Quelle che registrano la pressione esercitata sulla pelle ad esempio terminano con ramificazioni a gomitolo o a pennacchio, mentre quelle del dolore hanno una terminazione tronca e così via secondo il tipo di sollecitazione. Recentemente però la ricerca ha dimostrato che ogni terminazione nervosa entra in gioco, mettendosi in relazione con le altre, per ogni tipo di stimolo.

Così i recettori del calore o del tatto contribuiscono anche alle sensazioni di piacere o di prurito, in una specie di sinfonia che rende sfaccettata e complessa la registrazione della sensazione.

Il meccanismo che regola questa interazione però è ancora quasi completamente sconosciuto.

In quello stesso centimetro di pelle sono presenti anche canali vascolari per circa 1 metro. In ogni istante nella nostra cute fluisce circa un terzo della totalità del nostro sangue, per questo dal colorito dell’incarnato un buon medico può dedurre lo stato generale del nostro sistema circolatorio.

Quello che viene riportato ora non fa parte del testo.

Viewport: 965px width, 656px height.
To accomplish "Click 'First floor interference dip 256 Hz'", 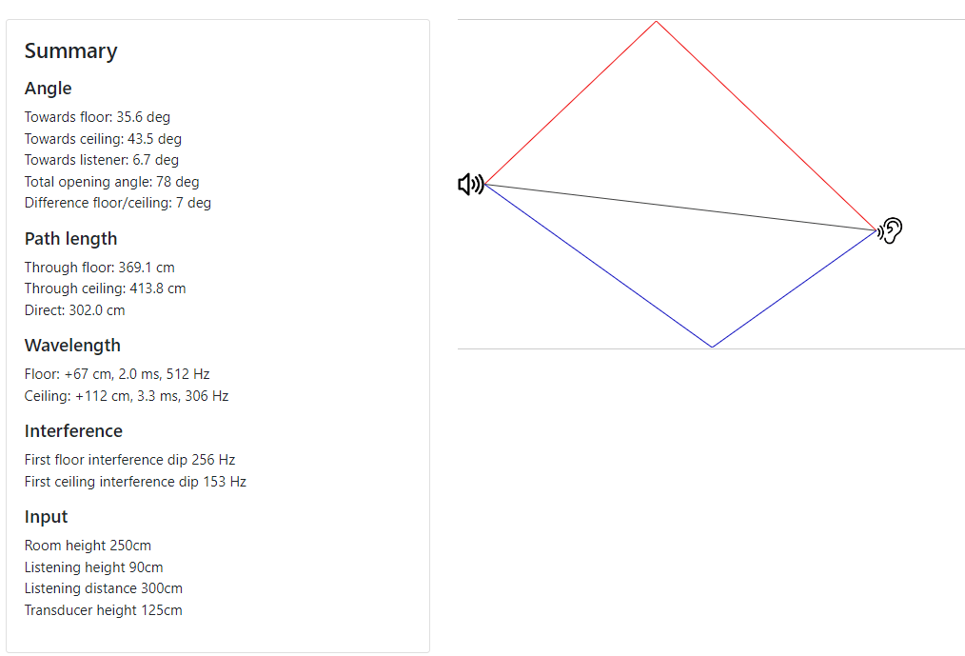I will (129, 460).
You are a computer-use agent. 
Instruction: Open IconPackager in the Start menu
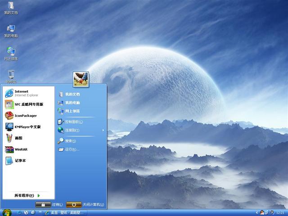25,115
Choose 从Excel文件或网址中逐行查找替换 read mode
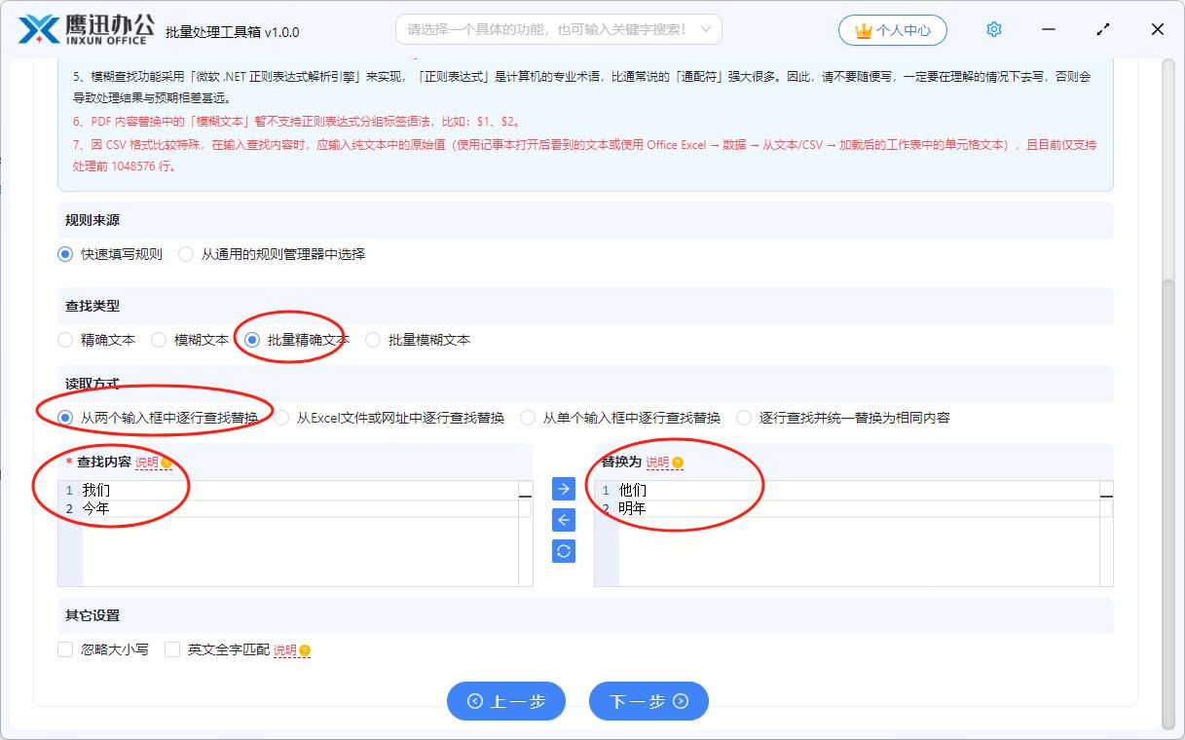Viewport: 1185px width, 740px height. [282, 418]
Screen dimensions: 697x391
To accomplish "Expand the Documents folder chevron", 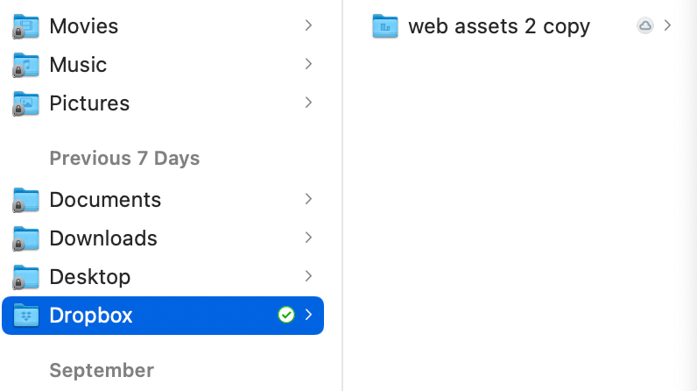I will tap(308, 199).
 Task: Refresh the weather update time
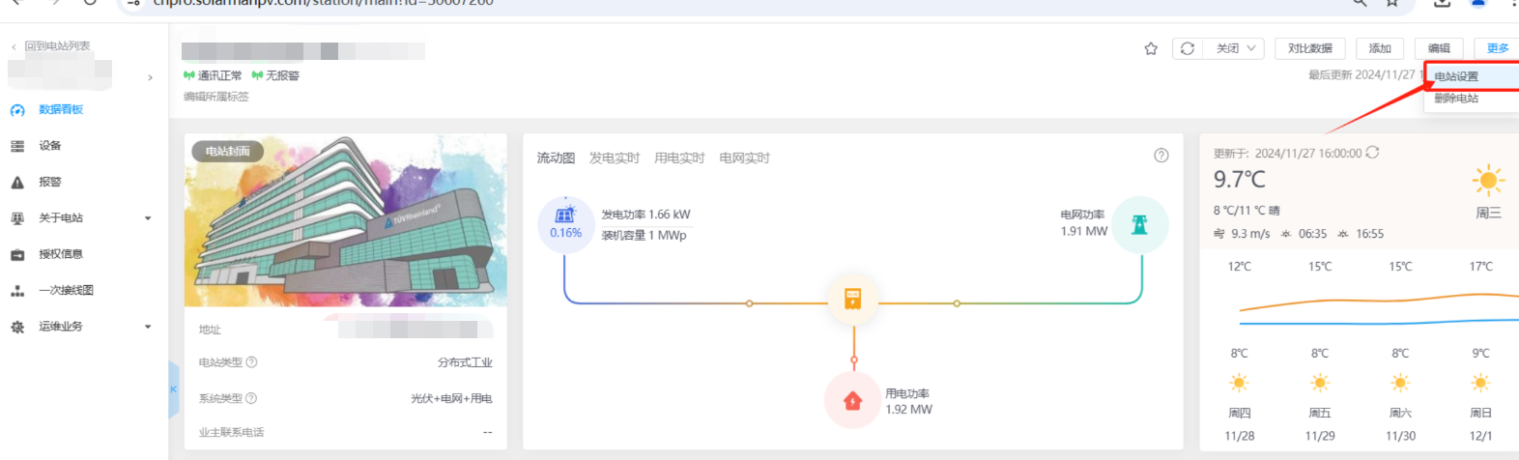click(1372, 153)
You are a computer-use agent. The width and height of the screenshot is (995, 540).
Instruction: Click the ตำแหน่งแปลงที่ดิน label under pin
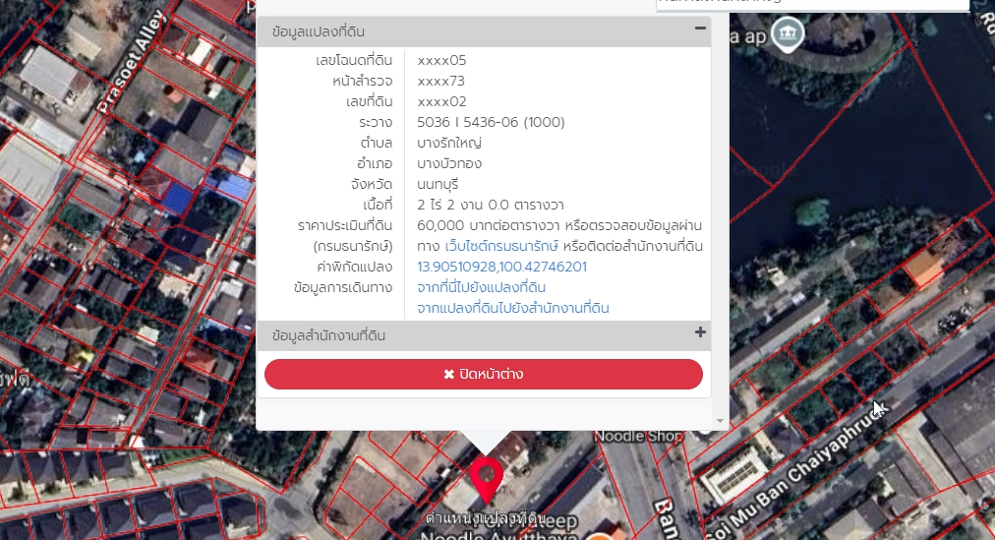tap(486, 518)
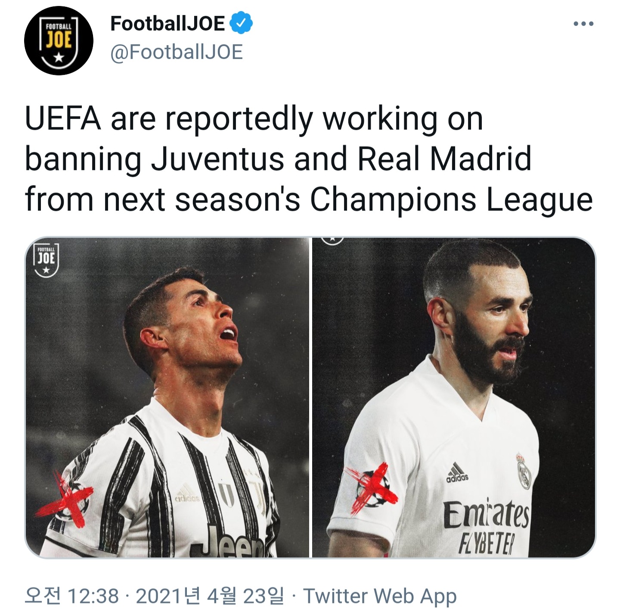Open the three-dot more options menu
620x609 pixels.
pos(584,24)
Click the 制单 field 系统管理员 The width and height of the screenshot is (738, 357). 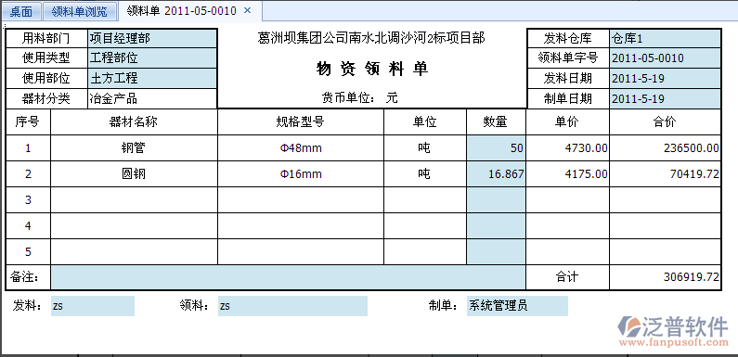coord(517,306)
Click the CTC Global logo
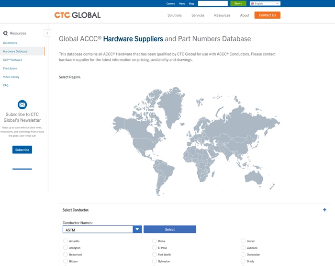Screen dimensions: 335x266 click(78, 15)
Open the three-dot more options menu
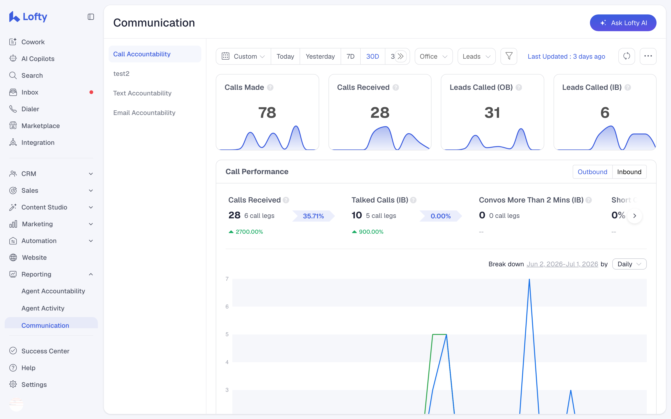The image size is (671, 419). (648, 56)
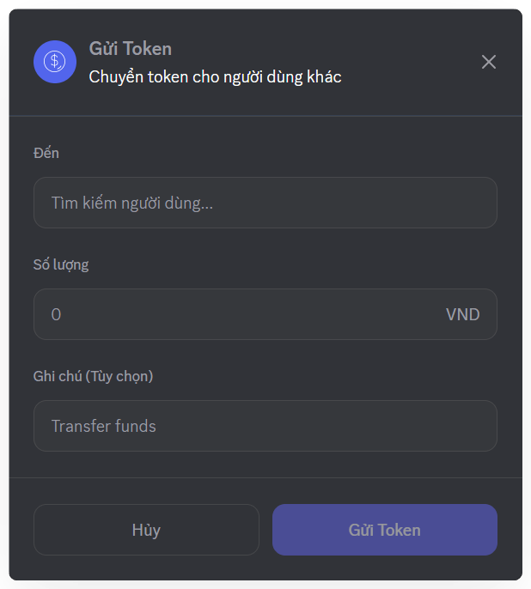Image resolution: width=531 pixels, height=589 pixels.
Task: Click the 0 placeholder in amount box
Action: 56,314
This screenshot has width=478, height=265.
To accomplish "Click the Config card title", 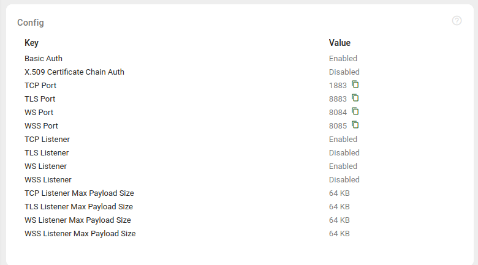I will click(x=31, y=23).
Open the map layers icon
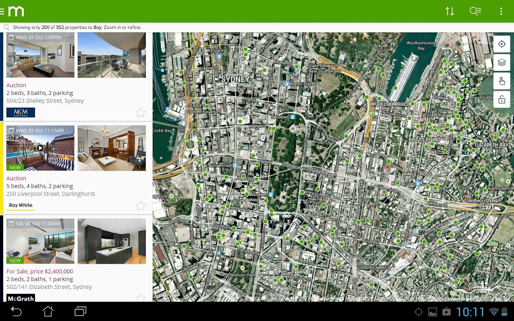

Il sangue infatti, non è filtrato e purificato solo dai reni, ma anche a livello cutaneo. Tornando per l’ultima volta al nostro centimetro di pelle bisogna ricordare che in esso sono presenti anche all’incirca 10.000 microrganismi di tipo batterico, in un individuo sano che pratica una corretta igiene: pur avendo le proprie difese la cute è lungi dall’essere sterile.

Senza addentrarci nelle specifiche caratteristiche di questa microflora batterica ricordiamo soltanto che, in assenza di patologie, essa è addirittura vantaggiosa per la nostra salute poiché combatte altri agenti esterni più aggressivi e pericolosi, tanto da essere considerata residente, come in un rapporto di simbiosi mutualistica.

Quindi quella che appare come una semplice e liscia superficie, che noi vorremmo mantenere liscia e uniforme il più a lungo possibile, è in realtà uno degli organi più complessi del nostro corpo e questo spiega anche come mai la scienza dermatologica ha avuto esordi tanto incerti e un rapido sviluppo solo negli ultimi decenni.